Par Laurent Ribadeau Dumas@GeopolisAfrique | Publié le 27/10/2017 à 15H34, mis à jour le 27/10/2017 à 15H34

Groupe demandeurs d'asile arrivant à Lacolle Québec 11 août 2017
Groupe de demandeurs d'asile arrivant à Lacolle (Québec) le 11 août 2017. © REUTERS/Christinne Muschi

Pour la première fois dans l’Histoire, l’Afrique a dépassé l’Europe et représente désormais la deuxième source de l’immigration au Canada, après l’Asie et le Moyen-Orient. C’est qui ressort des données issues du recensement 2016 de l’agence Statistique Canada et publiées le 25 octobre 2017.


La proportion de Canadiens nés à l’étranger continue d’augmenter et atteint désormais 21,9% de la population du pays, laquelle regroupait très exactement 35.151.728 habitants recensés en 2016. Une proportion qui se rapproche de celle de 22,3% enregistrée lors du recensement de 1921, «le niveau le plus élevé» depuis la création du pays en 1867. Motif de cette augmentation: le nombre important de migrants admis chaque année, le faible taux de natalité et le vieillissement de la population.

Les immigrants africains sont en premier lieu originaires du Nigeria. Mais après ce pays anglophone, ce sont deux pays francophones, l’Algérie et le Maroc, qui figurent en seconde et troisième place.

Les statistiques l'immigration au Canada
Les statistiques de l'immigration au Canada issues du recensement de 2016 ((capture d'écran du site de Statistique Canada) © DR (capture d'écran du site de Statistique Canada)

«On a vu une bonne augmentation de l’immigration de provenance africaine, mais les chiffres détaillés montrent que ce bond provient surtout de l’Afrique francophone (...). C’est principalement dû à certains programmes de sélection qu’on a au Québec qui favorisent l’immigration francophone», explique Hélène Maheux, analyste chez Statistique Canada, citée par le site du Journal de Montréal.

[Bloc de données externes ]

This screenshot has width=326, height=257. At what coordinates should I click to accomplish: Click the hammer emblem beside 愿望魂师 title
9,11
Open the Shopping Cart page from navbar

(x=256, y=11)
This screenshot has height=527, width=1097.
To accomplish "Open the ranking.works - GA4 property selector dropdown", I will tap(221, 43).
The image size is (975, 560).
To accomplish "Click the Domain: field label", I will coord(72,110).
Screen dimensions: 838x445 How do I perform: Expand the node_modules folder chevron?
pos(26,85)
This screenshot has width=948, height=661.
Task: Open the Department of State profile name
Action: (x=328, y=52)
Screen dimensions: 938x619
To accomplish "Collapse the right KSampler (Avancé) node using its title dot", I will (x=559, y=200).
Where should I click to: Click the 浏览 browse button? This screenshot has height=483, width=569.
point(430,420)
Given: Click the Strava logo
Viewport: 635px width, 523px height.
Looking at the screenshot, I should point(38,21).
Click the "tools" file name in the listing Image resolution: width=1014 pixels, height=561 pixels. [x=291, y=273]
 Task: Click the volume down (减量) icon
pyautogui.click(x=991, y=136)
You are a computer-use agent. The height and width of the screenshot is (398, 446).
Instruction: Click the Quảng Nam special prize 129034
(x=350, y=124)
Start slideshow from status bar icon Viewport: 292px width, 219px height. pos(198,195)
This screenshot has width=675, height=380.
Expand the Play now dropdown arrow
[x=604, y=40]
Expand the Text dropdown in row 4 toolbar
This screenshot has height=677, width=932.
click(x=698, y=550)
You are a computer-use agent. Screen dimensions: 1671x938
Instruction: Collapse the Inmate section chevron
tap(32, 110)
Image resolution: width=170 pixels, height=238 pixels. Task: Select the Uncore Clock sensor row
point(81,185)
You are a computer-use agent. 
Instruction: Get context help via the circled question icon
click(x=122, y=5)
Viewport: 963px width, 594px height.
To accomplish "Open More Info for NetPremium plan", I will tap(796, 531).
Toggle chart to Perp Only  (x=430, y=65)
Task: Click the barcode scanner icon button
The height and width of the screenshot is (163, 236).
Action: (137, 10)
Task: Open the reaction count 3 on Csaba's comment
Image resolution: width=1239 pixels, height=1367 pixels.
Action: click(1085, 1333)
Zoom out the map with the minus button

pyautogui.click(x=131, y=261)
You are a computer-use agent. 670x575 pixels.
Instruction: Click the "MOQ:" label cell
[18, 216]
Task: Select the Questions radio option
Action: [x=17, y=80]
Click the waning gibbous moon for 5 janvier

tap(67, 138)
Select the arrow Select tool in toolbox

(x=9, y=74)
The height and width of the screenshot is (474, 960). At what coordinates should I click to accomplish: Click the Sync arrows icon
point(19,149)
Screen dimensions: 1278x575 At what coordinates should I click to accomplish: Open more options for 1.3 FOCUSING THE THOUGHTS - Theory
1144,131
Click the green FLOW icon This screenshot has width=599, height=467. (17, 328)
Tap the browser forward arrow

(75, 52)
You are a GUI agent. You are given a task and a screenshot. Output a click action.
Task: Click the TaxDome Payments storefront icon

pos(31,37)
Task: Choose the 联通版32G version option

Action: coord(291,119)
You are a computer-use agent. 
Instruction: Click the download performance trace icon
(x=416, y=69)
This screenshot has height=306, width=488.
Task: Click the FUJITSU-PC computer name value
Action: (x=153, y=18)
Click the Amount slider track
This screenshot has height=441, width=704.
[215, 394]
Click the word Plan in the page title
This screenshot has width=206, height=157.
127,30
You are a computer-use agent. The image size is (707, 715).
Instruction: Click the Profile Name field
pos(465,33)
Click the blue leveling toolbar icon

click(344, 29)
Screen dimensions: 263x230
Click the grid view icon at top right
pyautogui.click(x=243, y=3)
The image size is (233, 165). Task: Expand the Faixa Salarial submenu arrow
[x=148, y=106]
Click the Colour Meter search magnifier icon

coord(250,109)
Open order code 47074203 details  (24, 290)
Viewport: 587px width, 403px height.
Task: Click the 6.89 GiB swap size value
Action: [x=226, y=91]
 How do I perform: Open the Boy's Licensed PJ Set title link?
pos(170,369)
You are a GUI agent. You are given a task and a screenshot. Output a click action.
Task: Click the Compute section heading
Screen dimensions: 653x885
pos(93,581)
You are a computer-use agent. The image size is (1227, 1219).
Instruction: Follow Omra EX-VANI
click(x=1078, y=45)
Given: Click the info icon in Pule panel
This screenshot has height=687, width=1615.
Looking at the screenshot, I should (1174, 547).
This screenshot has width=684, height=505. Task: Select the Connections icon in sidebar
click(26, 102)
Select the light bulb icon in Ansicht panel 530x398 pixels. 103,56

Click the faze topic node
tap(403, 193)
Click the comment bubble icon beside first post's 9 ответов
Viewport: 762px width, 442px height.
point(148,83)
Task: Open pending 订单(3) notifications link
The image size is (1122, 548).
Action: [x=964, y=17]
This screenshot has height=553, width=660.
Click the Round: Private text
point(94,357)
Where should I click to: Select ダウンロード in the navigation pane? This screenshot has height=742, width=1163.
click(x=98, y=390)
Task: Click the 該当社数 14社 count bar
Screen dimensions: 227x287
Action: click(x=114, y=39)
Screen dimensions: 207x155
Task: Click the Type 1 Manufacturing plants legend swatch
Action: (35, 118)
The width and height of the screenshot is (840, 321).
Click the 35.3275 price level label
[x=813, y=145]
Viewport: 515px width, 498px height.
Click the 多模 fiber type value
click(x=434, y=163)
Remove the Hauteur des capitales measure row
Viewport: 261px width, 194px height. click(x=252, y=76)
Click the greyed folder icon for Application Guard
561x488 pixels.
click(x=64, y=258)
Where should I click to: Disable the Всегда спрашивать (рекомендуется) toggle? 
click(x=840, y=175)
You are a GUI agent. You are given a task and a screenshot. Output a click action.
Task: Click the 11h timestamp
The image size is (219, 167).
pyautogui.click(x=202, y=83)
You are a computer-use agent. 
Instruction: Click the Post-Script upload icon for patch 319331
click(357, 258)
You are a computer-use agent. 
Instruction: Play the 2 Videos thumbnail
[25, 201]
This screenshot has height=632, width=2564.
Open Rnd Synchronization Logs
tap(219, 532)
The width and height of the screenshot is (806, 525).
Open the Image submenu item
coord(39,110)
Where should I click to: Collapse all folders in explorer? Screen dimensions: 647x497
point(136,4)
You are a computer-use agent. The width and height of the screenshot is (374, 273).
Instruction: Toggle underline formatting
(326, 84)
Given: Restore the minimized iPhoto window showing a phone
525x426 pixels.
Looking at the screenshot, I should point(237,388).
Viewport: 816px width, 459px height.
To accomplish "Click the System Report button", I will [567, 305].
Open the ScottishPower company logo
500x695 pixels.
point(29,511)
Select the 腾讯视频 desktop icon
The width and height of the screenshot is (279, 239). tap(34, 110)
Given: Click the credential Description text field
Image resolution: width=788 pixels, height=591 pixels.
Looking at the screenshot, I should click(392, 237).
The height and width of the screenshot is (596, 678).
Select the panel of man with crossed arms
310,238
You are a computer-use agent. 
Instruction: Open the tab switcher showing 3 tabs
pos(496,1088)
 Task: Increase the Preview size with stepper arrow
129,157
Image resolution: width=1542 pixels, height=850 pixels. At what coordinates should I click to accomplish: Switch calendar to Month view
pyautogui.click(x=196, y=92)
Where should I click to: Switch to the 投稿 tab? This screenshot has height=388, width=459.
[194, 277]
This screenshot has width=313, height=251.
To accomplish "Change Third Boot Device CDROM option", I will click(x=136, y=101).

Ralentir le recul du français
Outre le Québec, d’autres provinces canadiennes cherchent à attirer une immigration africaine francophone qui les aide à ralentir le recul du français. C’est notamment le cas du Manitoba (centre), où les locuteurs «de souche» qui parlent la langue de Molière, sont minoritaires et de moins en moins nombreux. Une destination intéressante pour les Africains car les délais d’attente pour obtenir un visa québécois sont parfois assez longs: quatre ans dans certains cas.

Au Manitoba, l’immigration est favorisée par le programme fédéral Entrée Express, lancé en janvier 2015. «L'objectif du programme est de traiter ces demandes d'immigration dans un délai de six mois, et s'adresse à ceux qui souhaitent immigrer ailleurs qu'au Québec, car cette province fait sa propre sélection pour les travailleurs qualifiés», observe Radio Canada. Premiers pays africains concernés: la République Démocratique du Congo et le Cameroun. Visiblement, les nouveaux arrivants venus d’Afrique ont souvent une mentalité d’entrepreneurs. Ainsi, selon le Conseil de développement économique des municipalités bilingues du Manitoba, nombreux sont les membres de la communauté noire de la province qui souhaitent se lancer dans les affaires. Ces derniers viennent notamment de Côte d’Ivoire, du Mali, du Sénégal et du Congo.